Results of SA using our proposal: the CC value versus number of iterations with (a) two unknown masks (RAM and RPM), (d) unknown RPM, and (g) unknown RAM, respectively; the recovered images after 200 iterations with (b, c) two unknown masks (RAM and RPM), (e, f) unknown RPM, and (h, i) unknown RAM, respectviely.

Figure 16

Results of SA using Qin and Peng’s scheme: (a) the CC value versus number of iterations, and (b, c) recovered images after 200 iterations.

Concluding remarks

An optical phase-truncation-based double-image encryption was developed using the equal modulus decomposition and random masks. The proposal utilizes RAM and RPM to generate a single ciphertext and two private keys. This scheme is novel, and acquires the decrypted images immune to the crosstalk noise.
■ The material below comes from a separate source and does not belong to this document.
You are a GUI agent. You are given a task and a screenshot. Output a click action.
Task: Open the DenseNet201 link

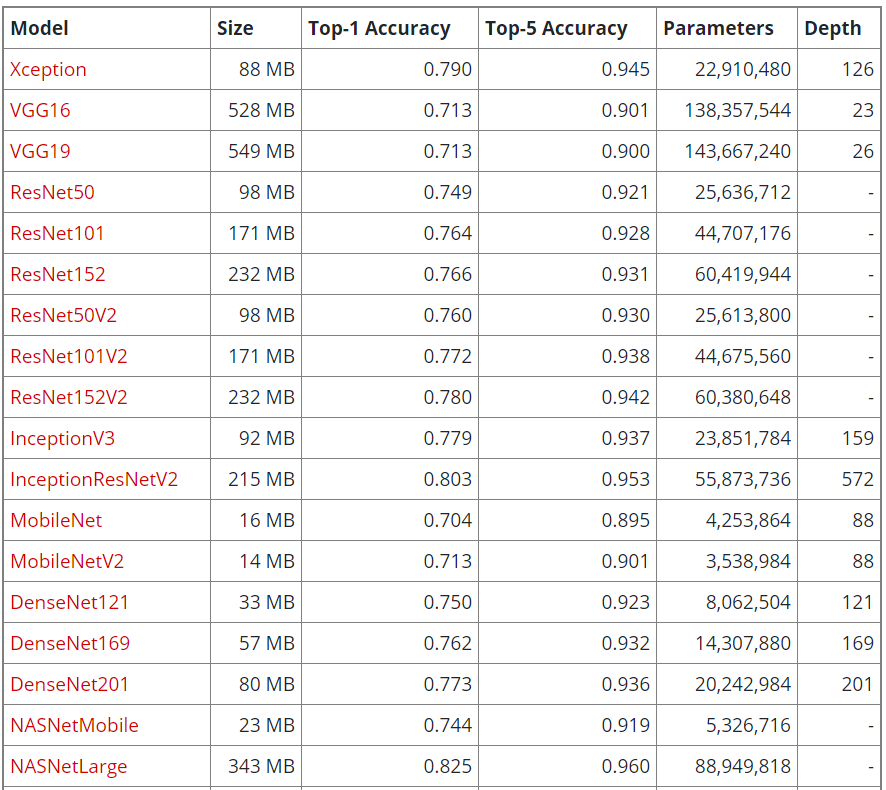click(x=69, y=684)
Particularly, the random masks cause insufficient constraints to be utilized for SA. Our proposal, when compared with the reported techniques via PT, has no problem of information leakage, and can efficiently resist different types of attacks. Furthermore, the four parameters serve as additional keys for enhancing the security. Numerical simulation results validate the advantages of the proposal.